• [Task description] Scale the rows starting at the line that has "Click the Mail envelope icon" and stopping after the last row. Write those lines out again, requests included, with each coordinate in the answers multiplied by 0.75 and rounded to a whole number (halves round up), and leave every number in the requests unchanged.

Word and element location records

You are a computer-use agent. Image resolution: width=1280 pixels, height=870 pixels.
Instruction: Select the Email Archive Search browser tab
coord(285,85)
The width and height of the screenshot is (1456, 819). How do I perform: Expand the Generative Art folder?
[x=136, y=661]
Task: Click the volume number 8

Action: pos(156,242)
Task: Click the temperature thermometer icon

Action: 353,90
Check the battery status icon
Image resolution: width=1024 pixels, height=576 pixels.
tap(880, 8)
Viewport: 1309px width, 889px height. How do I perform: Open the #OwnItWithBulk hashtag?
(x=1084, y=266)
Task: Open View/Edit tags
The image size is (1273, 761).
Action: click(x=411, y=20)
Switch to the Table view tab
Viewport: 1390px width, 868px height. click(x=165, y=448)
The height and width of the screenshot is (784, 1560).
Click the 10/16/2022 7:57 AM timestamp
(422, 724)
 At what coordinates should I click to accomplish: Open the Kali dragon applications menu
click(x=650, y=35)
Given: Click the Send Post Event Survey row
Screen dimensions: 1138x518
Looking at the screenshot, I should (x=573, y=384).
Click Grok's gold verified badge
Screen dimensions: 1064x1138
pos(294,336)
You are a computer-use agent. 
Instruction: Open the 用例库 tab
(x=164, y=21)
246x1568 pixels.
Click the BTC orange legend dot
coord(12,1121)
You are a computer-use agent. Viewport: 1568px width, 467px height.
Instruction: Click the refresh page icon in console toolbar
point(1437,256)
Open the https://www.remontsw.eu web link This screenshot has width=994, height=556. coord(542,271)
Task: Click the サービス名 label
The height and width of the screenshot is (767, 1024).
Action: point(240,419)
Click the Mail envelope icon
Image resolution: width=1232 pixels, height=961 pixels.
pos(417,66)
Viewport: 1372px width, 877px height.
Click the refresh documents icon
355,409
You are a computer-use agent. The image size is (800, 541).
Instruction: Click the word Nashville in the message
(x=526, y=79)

• [Task answer]
Click the Mail envelope icon
Image resolution: width=1232 pixels, height=961 pixels.
pos(313,50)
Viewport: 1372px width, 877px height.
Click the refresh documents icon
266,307
You are a computer-use agent. The image size is (800, 541).
Instruction: Click the word Nashville in the message
(x=395, y=59)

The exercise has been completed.